## ASSIGNED TASK
Reproduce only what runs from the line containing "Where should I click to: Select" to the line containing "Viewport: 1602px width, 454px" in the records below, inclusive. Keep it exact, and keep the pictures out.

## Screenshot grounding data
________________________
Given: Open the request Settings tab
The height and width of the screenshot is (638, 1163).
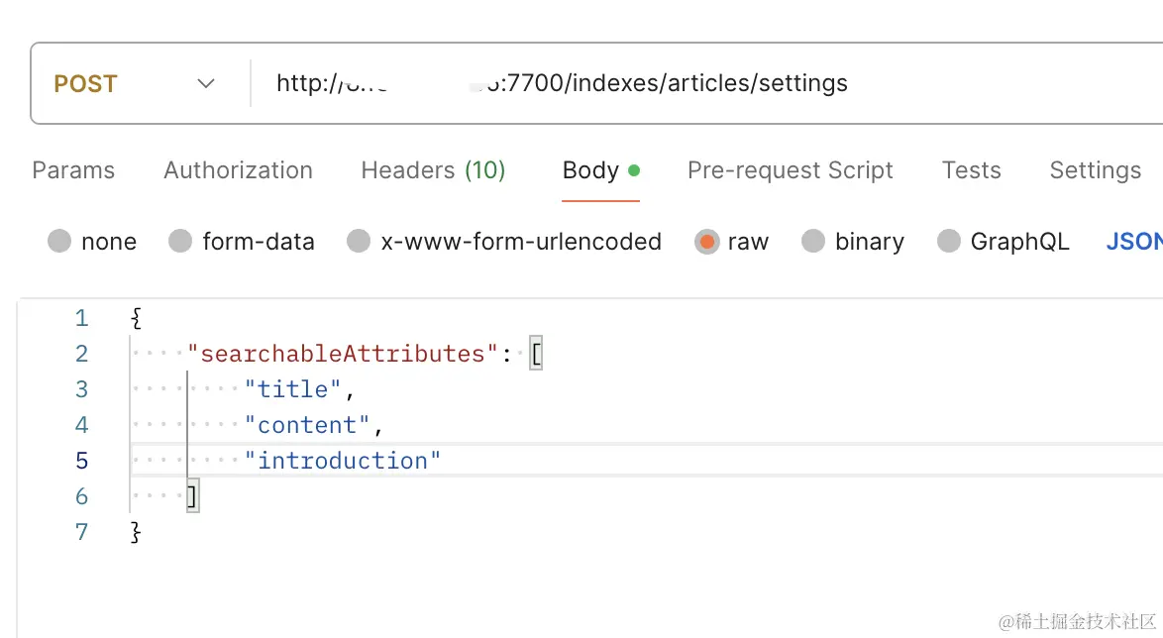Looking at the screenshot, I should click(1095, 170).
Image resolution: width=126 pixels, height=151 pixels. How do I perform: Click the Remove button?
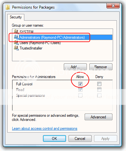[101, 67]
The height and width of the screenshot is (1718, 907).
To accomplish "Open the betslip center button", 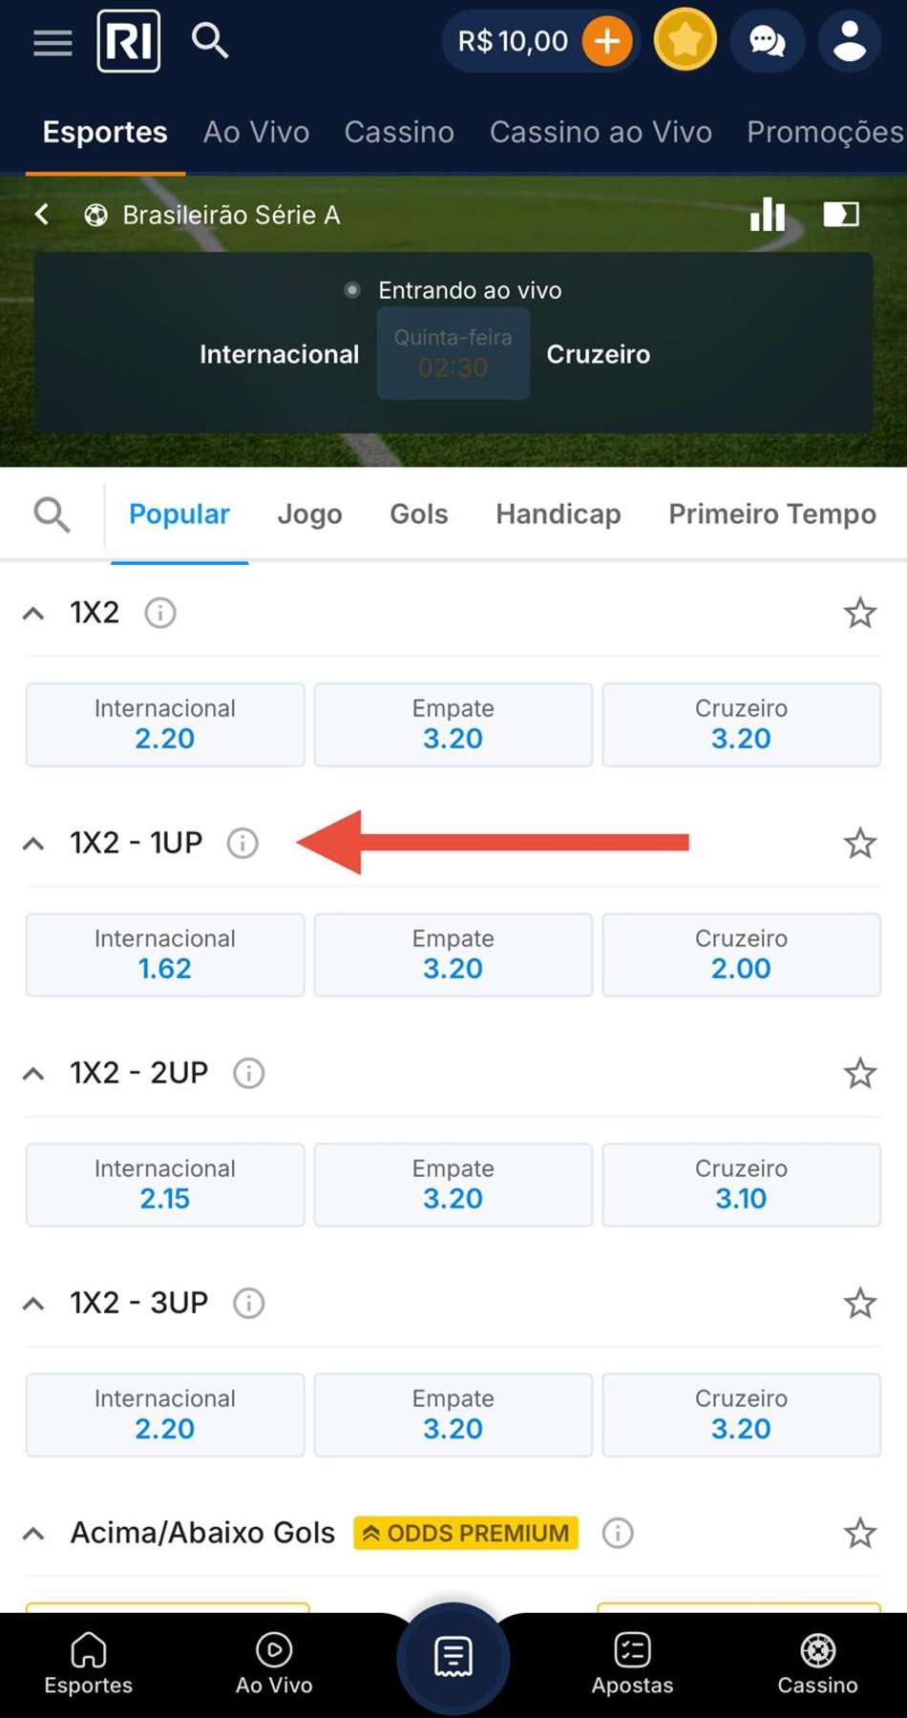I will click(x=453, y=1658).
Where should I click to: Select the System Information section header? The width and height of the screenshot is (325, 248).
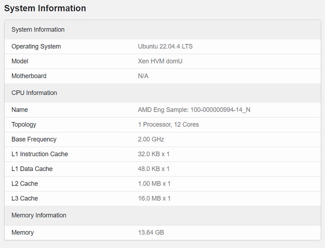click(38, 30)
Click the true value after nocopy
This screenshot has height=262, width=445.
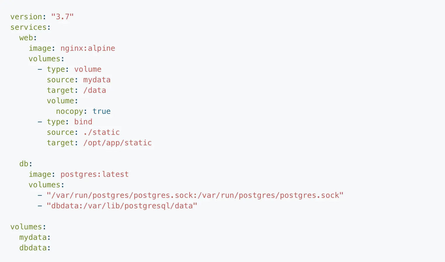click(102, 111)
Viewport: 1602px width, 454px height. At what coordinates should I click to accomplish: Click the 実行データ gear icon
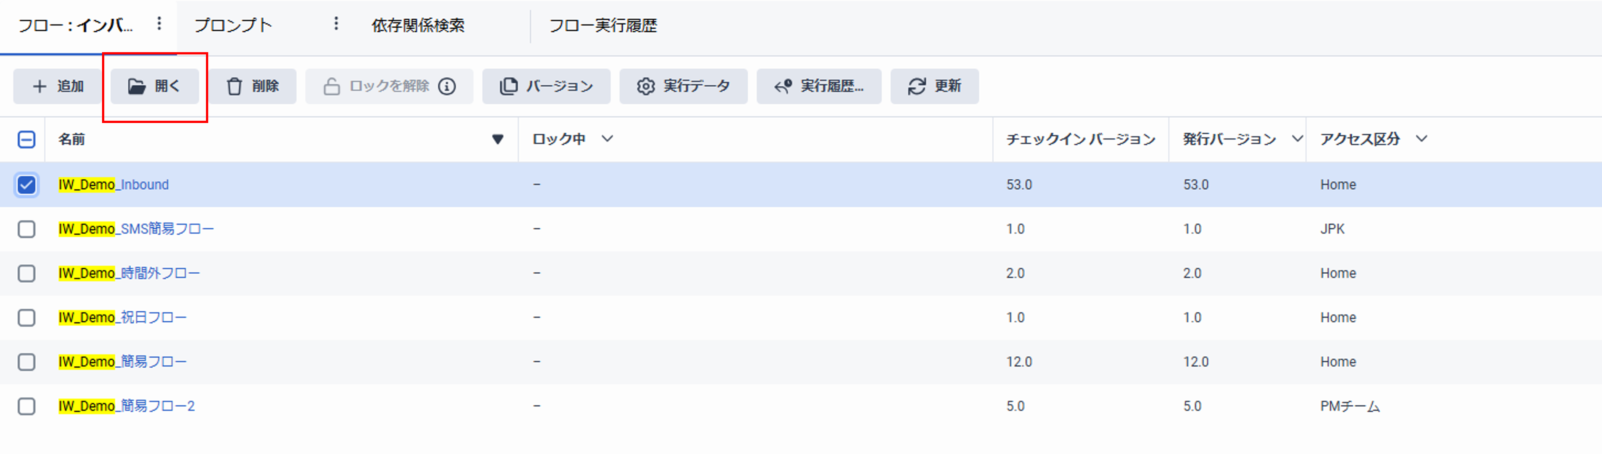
________________________
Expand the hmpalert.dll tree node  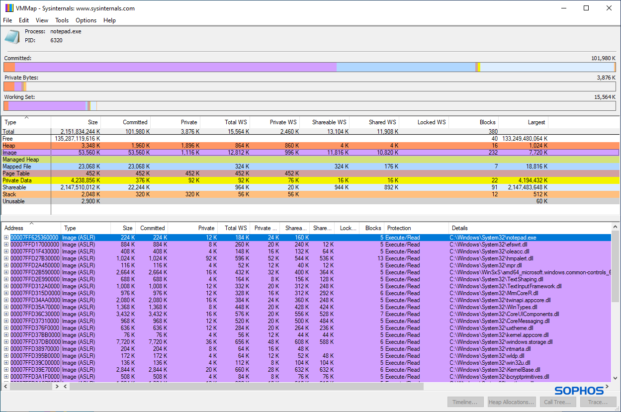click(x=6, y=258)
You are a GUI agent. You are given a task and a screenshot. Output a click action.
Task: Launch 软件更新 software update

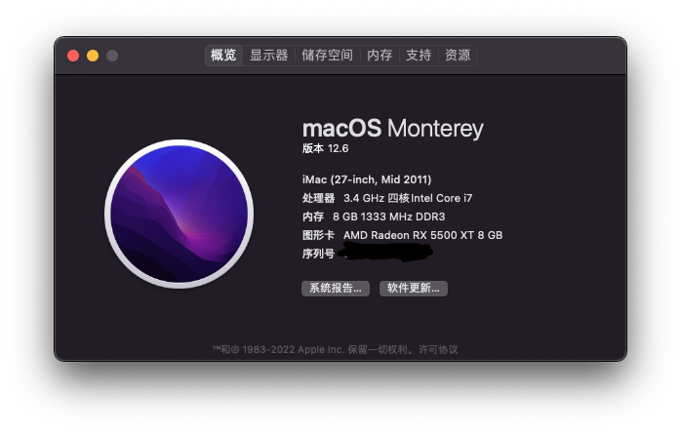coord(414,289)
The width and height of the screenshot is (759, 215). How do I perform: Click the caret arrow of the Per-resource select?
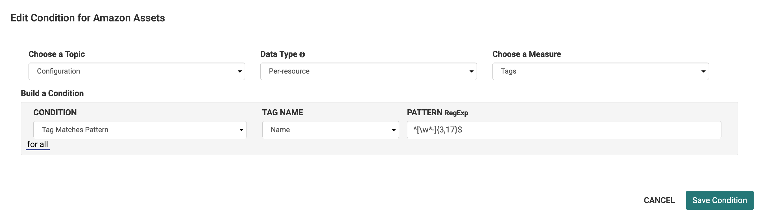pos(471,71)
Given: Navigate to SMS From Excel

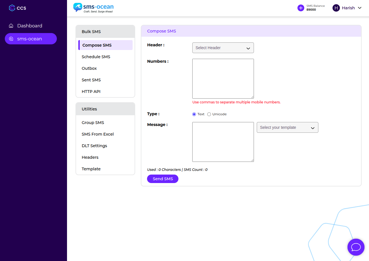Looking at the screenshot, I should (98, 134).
________________________
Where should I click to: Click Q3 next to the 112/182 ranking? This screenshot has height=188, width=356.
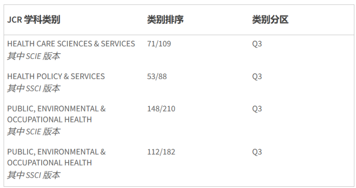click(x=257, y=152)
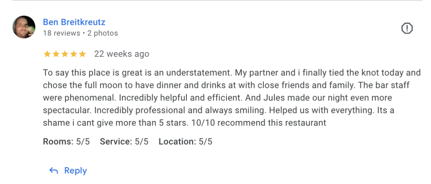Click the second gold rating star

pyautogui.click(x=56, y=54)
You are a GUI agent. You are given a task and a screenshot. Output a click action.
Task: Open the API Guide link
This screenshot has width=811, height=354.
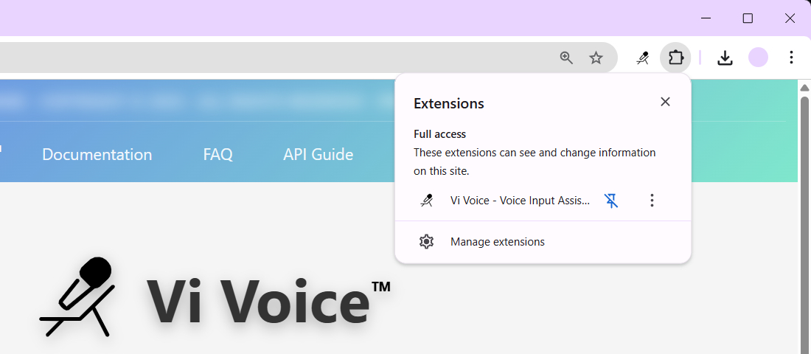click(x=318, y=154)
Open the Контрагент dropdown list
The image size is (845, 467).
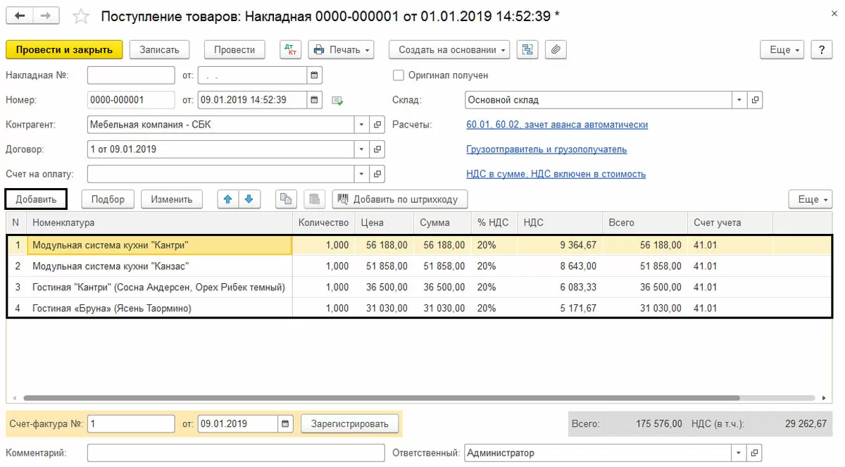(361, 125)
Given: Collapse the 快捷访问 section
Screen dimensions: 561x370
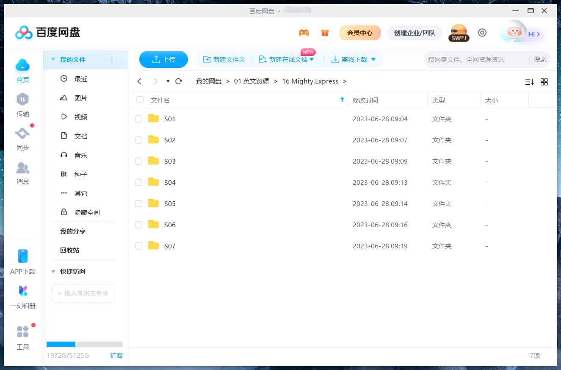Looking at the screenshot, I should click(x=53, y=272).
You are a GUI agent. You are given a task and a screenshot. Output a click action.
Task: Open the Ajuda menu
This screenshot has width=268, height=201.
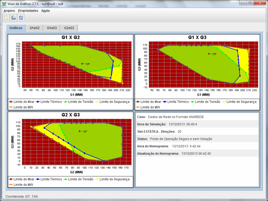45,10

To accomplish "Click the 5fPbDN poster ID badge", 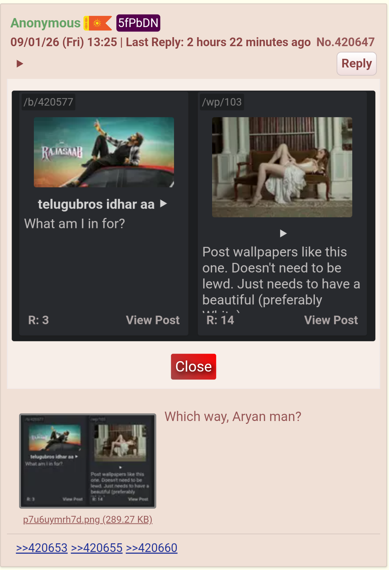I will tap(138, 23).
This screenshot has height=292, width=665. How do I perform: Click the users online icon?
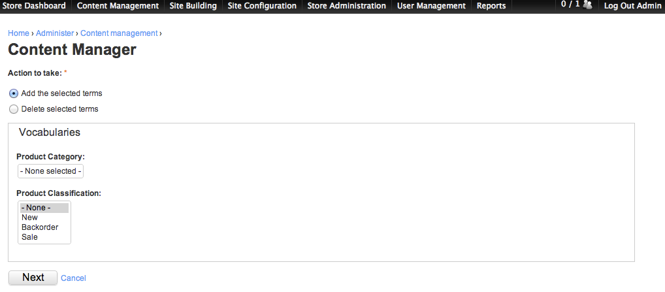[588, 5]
________________________
## OUTPUT BELOW
Where should I click to: Select the System Information section header? The width and height of the screenshot is (325, 248).
click(38, 30)
Click the true value after nocopy
This screenshot has height=262, width=445.
click(102, 111)
Viewport: 1602px width, 454px height. At what coordinates should I click to accomplish: Click the 実行データ gear icon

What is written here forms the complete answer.